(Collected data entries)
------------------------------------------------------------------------

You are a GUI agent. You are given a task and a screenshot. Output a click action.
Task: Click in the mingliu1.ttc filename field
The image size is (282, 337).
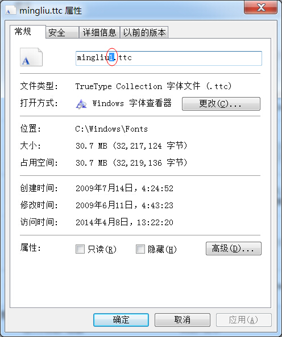click(x=169, y=58)
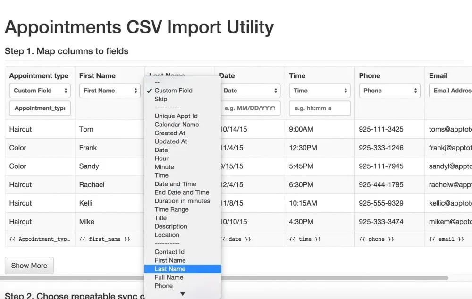Open the First Name column mapping dropdown
Screen dimensions: 472x299
tap(110, 91)
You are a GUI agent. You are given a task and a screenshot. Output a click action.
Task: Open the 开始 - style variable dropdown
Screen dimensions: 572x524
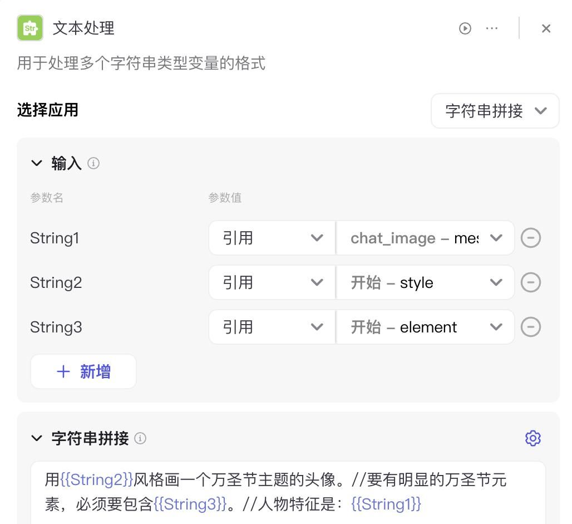(426, 282)

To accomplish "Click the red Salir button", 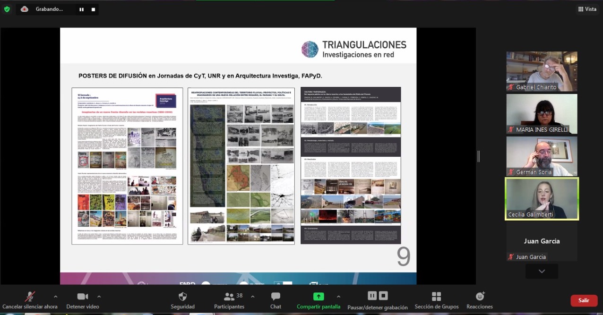I will pos(584,300).
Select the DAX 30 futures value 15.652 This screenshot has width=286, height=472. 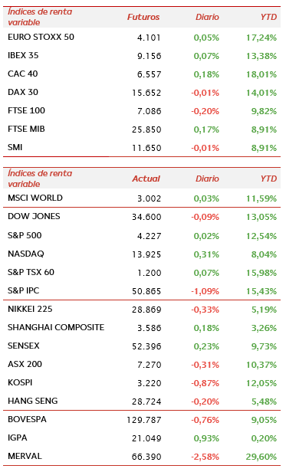[x=146, y=93]
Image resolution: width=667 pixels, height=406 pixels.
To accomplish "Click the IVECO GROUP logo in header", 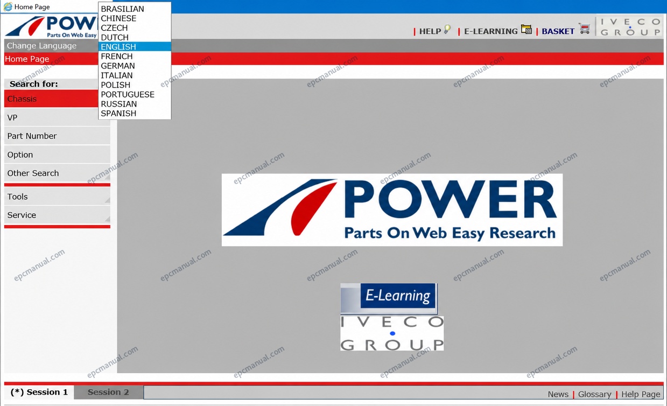I will [630, 27].
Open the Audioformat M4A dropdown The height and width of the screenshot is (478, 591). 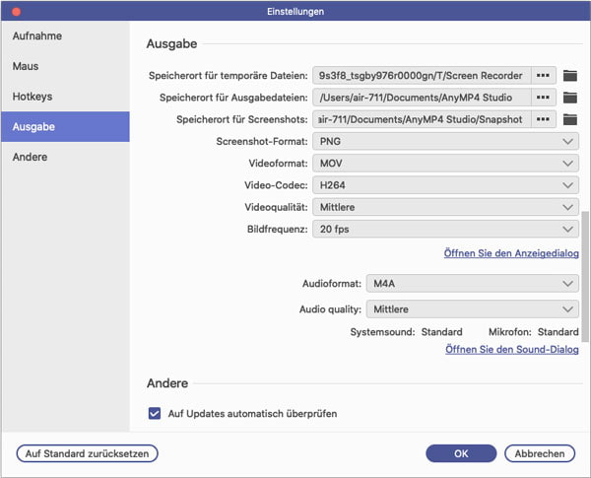coord(471,284)
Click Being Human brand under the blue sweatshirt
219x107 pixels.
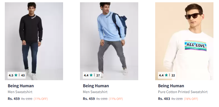point(96,86)
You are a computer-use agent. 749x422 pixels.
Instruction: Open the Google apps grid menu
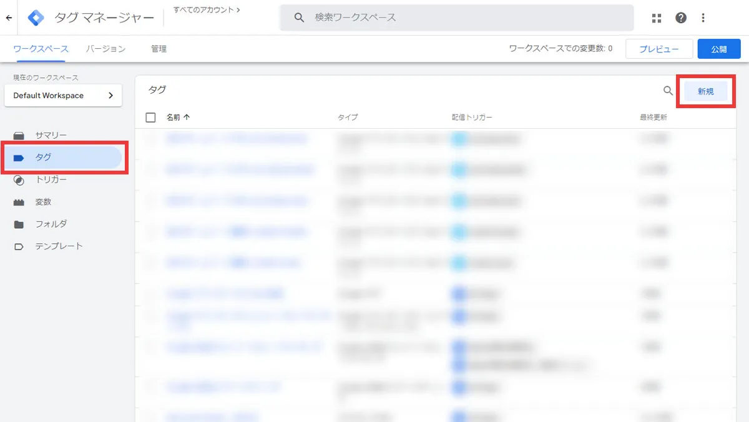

------------------------------------------------------------------------

WHAT IS BEING ASKED —
Each line from the one containing "219x107 pixels." through the end of the records above is to be retyped exactly, with the pictures omitted and nothing added.

WRITTEN ANSWER —
219x107 pixels.
point(96,86)
You are a computer-use agent. 749x422 pixels.
Instruction: Open the Google apps grid menu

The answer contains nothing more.